* _Stored items_:

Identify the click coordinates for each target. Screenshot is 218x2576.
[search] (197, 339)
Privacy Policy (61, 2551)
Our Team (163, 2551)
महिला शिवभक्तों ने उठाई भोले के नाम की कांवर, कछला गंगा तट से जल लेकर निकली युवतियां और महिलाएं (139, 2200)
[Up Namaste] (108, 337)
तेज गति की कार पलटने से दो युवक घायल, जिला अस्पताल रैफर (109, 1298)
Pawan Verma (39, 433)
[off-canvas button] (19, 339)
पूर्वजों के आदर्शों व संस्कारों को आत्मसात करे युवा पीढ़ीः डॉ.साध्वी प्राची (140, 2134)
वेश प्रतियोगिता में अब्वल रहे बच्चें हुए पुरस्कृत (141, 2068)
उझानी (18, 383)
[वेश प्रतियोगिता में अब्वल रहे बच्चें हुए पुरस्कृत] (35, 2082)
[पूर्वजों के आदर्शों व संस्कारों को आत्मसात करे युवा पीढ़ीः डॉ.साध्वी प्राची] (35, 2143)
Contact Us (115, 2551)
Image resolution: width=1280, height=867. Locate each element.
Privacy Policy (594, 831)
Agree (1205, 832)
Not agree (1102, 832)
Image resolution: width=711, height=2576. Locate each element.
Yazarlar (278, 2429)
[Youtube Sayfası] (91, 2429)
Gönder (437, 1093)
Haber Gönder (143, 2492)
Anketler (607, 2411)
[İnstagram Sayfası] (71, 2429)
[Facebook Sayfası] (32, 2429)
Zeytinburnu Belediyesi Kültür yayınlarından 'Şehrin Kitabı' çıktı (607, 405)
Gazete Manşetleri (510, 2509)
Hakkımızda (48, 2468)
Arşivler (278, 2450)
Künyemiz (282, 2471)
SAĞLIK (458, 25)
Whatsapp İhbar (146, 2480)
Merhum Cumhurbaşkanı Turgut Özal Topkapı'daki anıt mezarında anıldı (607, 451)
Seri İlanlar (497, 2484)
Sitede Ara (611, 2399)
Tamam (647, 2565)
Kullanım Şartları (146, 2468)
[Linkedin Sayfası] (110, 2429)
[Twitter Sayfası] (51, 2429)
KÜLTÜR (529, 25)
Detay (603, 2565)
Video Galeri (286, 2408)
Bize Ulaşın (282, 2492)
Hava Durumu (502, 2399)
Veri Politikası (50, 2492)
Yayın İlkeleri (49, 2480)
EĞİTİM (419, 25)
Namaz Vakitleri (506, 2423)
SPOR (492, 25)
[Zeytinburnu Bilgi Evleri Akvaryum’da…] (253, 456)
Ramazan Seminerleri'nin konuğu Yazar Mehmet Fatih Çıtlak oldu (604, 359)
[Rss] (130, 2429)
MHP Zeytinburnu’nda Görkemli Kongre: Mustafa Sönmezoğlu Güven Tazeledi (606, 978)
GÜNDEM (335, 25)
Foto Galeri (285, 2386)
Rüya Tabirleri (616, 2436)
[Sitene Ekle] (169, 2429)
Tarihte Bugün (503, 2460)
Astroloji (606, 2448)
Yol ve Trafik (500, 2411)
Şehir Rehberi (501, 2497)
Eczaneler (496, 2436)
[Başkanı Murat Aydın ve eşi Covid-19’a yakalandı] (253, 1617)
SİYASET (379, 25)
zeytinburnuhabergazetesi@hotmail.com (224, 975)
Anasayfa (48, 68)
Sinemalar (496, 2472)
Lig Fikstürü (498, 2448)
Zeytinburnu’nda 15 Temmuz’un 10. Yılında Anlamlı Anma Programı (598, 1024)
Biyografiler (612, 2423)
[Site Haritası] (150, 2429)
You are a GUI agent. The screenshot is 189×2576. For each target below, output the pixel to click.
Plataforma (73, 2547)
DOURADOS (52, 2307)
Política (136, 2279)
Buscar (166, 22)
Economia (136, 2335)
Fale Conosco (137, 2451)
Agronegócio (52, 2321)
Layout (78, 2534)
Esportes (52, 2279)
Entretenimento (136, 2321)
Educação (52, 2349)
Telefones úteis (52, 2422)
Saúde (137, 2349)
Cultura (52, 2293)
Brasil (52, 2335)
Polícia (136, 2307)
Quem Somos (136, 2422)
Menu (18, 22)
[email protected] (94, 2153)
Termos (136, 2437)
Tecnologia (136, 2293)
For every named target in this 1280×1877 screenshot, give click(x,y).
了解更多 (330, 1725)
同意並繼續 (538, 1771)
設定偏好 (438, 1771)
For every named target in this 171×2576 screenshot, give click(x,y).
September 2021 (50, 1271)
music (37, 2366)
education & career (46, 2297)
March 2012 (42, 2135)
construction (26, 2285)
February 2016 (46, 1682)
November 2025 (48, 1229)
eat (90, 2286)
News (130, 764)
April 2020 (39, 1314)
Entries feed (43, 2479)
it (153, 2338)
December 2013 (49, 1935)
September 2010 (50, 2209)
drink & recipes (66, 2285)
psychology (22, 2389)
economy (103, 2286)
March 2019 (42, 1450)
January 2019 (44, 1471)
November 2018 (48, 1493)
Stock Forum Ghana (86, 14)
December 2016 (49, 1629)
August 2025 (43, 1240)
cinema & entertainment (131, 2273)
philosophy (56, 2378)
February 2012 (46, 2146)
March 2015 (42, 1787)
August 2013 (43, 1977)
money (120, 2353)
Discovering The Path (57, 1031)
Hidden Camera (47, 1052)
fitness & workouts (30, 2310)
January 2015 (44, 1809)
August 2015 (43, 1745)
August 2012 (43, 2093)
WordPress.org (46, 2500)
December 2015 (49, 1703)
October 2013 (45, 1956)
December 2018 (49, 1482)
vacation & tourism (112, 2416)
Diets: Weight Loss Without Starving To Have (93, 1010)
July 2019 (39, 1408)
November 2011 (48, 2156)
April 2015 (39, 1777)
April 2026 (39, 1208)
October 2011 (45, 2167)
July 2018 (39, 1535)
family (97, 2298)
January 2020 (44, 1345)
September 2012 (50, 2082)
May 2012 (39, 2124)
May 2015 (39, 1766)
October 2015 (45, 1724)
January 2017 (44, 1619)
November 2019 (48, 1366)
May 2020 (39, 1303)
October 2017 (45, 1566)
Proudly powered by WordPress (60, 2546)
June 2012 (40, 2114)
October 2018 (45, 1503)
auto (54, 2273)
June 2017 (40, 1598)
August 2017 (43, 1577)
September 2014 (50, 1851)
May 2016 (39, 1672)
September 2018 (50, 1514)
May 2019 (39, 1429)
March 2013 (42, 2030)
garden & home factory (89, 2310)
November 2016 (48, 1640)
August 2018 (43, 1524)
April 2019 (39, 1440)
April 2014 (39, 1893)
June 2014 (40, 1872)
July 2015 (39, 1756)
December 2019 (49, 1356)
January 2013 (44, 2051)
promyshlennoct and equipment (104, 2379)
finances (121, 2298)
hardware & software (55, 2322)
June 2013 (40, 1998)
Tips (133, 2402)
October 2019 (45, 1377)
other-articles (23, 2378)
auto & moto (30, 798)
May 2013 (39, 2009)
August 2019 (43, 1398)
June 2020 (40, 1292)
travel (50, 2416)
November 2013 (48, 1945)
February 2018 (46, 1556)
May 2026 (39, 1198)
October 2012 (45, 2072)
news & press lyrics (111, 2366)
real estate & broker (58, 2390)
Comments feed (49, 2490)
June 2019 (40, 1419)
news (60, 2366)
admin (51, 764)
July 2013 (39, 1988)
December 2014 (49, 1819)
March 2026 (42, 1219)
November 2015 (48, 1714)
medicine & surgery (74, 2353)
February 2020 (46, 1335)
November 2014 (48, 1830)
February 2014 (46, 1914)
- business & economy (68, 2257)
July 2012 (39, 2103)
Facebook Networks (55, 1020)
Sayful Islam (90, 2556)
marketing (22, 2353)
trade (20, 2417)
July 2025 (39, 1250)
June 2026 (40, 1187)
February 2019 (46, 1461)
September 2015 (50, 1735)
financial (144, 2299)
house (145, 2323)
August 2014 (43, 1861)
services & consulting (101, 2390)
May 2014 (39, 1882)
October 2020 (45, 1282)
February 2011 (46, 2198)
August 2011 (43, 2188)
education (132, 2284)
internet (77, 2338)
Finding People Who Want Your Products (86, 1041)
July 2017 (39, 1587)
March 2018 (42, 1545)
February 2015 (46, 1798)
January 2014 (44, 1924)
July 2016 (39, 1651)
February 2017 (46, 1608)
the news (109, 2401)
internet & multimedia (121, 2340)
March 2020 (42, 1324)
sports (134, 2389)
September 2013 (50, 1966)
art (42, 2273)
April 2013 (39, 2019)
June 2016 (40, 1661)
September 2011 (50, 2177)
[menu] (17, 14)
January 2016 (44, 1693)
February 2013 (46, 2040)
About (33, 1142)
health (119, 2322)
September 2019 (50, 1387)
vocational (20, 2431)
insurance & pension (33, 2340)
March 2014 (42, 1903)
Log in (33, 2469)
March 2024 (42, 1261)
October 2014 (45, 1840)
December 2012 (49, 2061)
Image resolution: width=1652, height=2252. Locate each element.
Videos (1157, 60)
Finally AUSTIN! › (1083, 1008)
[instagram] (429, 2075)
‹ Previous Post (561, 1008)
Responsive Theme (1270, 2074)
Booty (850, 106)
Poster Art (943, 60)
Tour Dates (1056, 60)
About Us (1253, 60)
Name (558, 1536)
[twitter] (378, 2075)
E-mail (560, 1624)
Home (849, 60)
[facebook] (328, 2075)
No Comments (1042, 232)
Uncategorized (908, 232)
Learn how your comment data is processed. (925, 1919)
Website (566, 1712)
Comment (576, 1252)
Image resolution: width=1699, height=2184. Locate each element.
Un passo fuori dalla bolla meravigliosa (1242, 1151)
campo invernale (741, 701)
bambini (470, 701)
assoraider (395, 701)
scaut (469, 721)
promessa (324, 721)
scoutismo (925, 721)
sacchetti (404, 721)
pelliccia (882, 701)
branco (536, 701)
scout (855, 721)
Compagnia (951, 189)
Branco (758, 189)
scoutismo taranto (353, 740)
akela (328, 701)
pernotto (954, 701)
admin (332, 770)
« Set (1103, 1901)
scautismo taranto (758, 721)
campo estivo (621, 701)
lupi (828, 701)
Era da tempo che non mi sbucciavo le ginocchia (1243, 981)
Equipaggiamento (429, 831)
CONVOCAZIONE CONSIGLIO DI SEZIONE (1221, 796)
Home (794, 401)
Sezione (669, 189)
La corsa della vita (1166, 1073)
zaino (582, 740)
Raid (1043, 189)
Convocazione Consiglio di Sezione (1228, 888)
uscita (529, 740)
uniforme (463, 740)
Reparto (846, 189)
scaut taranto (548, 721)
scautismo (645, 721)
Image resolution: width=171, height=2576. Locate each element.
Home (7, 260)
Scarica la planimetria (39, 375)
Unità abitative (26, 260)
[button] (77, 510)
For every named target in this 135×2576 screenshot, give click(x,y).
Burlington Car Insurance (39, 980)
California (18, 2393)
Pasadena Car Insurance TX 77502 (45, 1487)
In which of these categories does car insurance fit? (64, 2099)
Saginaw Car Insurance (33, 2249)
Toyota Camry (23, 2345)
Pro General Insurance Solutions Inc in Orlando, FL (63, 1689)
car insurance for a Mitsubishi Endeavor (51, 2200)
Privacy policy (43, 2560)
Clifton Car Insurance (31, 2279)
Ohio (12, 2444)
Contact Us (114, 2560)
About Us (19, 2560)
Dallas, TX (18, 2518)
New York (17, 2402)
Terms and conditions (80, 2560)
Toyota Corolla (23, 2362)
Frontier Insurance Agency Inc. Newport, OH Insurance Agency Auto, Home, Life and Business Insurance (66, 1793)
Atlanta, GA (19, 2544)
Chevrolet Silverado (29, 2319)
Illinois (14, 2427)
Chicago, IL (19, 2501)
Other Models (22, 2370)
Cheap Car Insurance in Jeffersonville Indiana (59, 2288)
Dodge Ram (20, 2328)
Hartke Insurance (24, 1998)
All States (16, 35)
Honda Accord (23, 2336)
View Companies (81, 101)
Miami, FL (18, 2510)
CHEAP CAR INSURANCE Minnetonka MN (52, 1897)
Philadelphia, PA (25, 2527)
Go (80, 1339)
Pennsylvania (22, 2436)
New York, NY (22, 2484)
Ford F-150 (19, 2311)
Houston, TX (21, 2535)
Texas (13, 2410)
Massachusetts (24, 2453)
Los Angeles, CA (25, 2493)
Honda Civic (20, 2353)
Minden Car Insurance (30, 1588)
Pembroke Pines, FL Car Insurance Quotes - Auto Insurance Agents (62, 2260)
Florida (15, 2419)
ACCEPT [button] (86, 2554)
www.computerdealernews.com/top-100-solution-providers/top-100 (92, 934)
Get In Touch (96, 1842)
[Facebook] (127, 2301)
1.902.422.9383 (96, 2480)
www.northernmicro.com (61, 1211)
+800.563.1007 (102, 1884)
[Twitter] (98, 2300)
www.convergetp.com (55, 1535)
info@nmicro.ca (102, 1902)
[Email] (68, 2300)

* _Problem statement_: Locate the lines above that contain "element" and copy them.

* _Answer space_:
Image resolution: width=1280, height=867. Locate each element.
Image resolution: width=711, height=2576. Locate each element.
Image resolution: width=1652, height=2252. Locate each element.
Image resolution: width=1699, height=2184. Locate each element.
Image resolution: width=171, height=2576. Locate each element.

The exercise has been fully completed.